Я сказал это даже с некоторым мнительными видом и интонацией; хотел показать, что мне наперед известны все ее мысли, слова, действия… Пожалуй, я стремился ужалить мать, но тотчас приказал себе сбавить обороты – потом буду жалить, через пару месяцев; когда все рассосется.
С другой же стороны, думаю, и не ставя перед собой цели ужалить, я, так или иначе, сказал бы нечто подобное, потому как несколькими секундами раньше мне вдруг пришло в голову, что в фильмах было полным полно подобных «щекотливых» сцен. Мать, вероятно, завела разговор примерно так: «Есть одна новость, которую я должна сообщить тебе…»

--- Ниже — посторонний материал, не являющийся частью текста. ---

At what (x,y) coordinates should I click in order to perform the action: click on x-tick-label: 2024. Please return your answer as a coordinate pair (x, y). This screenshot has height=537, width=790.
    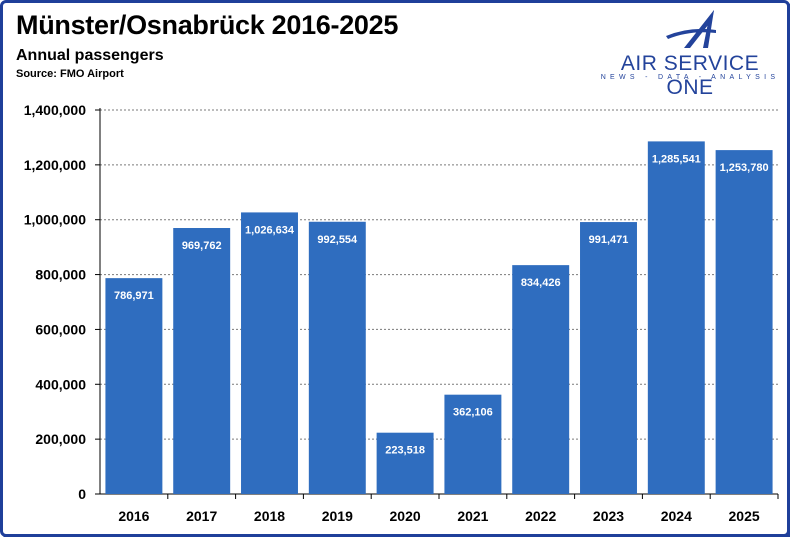
    Looking at the image, I should click on (676, 516).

«В чем дело?» – спросил бы дед, обернувшись от стола, на котором лежал том Большой советской энциклопедии.
«Плохая новость… очень, очень плохая», – сказала бы мать и т. д.

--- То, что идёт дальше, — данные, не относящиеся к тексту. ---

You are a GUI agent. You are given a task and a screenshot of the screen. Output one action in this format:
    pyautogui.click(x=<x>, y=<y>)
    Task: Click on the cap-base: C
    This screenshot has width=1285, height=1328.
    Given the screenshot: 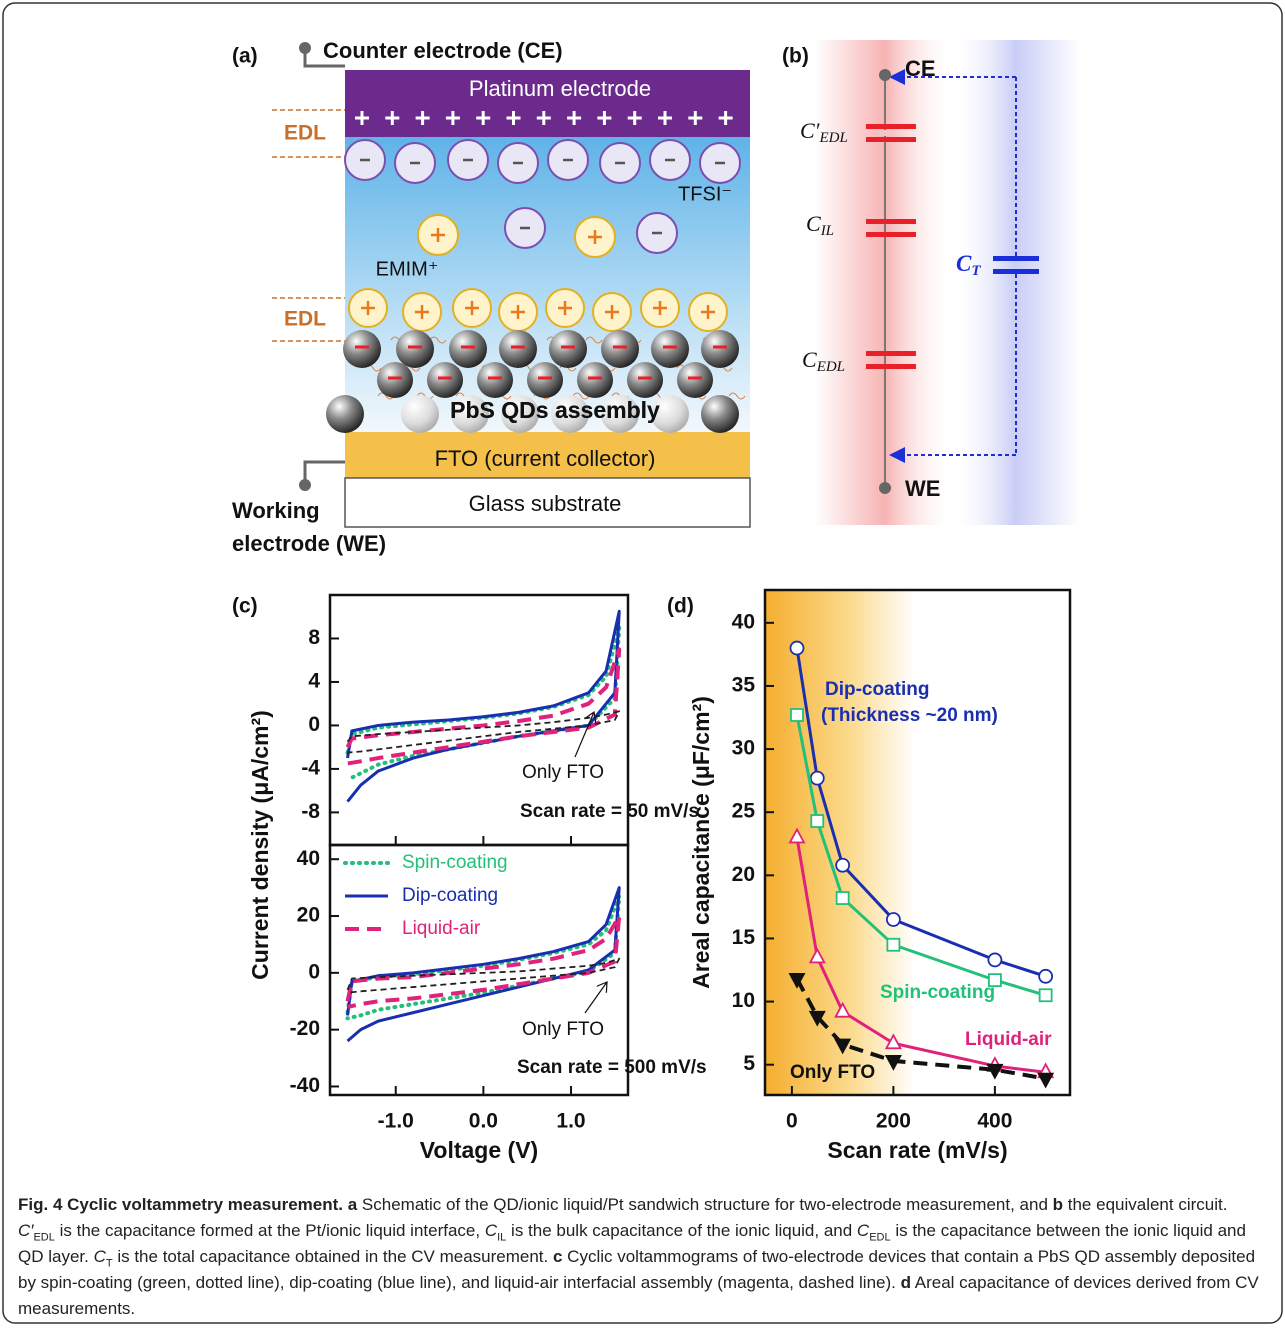 What is the action you would take?
    pyautogui.click(x=810, y=360)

Я почти угадал. Почти – разница состояла лишь в том, что мать, вместо слова «новость», употребила иное слово, – пожалуй, довольно странное в данных обстоятельствах: «тайна».
«Есть одна тайна. Хочешь я открою тебе тайну?»

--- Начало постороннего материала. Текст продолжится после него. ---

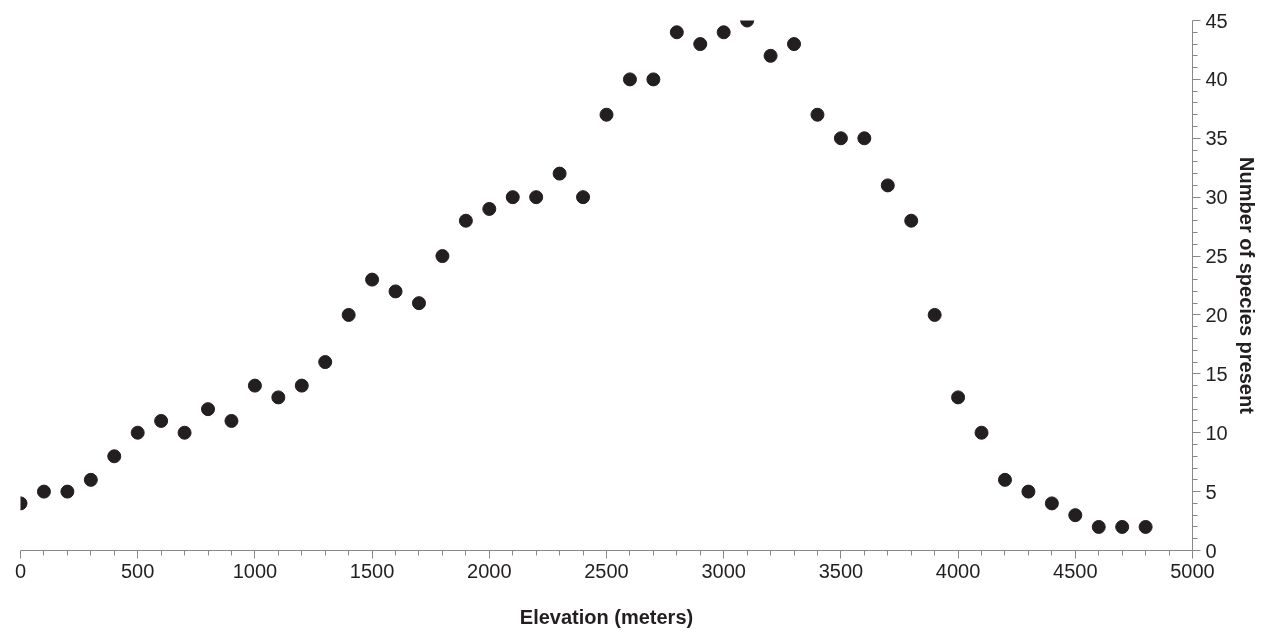 This screenshot has width=1267, height=639. I want to click on x-tick-label: 4000, so click(958, 570).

«Ты о чем? – сняв дальнозоркие очки, дед обернулся от стола, на котором лежал том энциклопедии, – что за тайна?»
«Тайна, которую я храню…» – она запнулась, стараясь выбрать лучшее продолжение. Интересно, она смотрела при этом в сторону?
«Давно?» – спросил дед.
«Да… Ровно два часа. Плохая тайна… очень, очень плохая».
Я почти угадал – и в то же время не угадал вовсе.
И самое главное: когда «тайна» открылась, с дедом не произошло ничего из того, что приковывает зрительское внимание к фильму.
Он немного обмяк, его светлые глаза очень широко открылись; затем помял губами и причмокнул пару раз.
У деда мог случиться сердечный приступ, удар – все, что угодно, – но только не сразу после того, как он узнал.
Хотя бы полчаса спустя…
«Он так ничего и не сказал?» – спросил я у матери.
«Нет, почему… он сказал: „знаешь, как Вадик пил последний год… так я не удивлен, что у него сердце не выдержало. К этому все шло“. И правда… Меня сначала удивило, что он так спокойно отреагировал, а теперь я, знаешь ли, с ним согласна».
«Но ты все равно не успокоилась», – заметил я утвердительно.
«Нет… конечно, нет».
Мишка упомянул об изменениях, которые произошли за эти годы. Мать действительно не давила на меня, как прежде, но правда в том, что она так или иначе не отпустила бы нас на дачу одних или «с одним только дедом» (в данном случае, это было равнозначно), – это была бы «слишком большая роскошь, слишком». Так теперь она любила говорить о чем-то, с ее точки зрения, все равно непозволительном. И то, что все же материнские оковы оказались на два-три дня полностью разрушенными, явилось только результатом Мишкиных дипломатичности и авторитета. (Результатом того, что изменения не обошли стороной и его тоже).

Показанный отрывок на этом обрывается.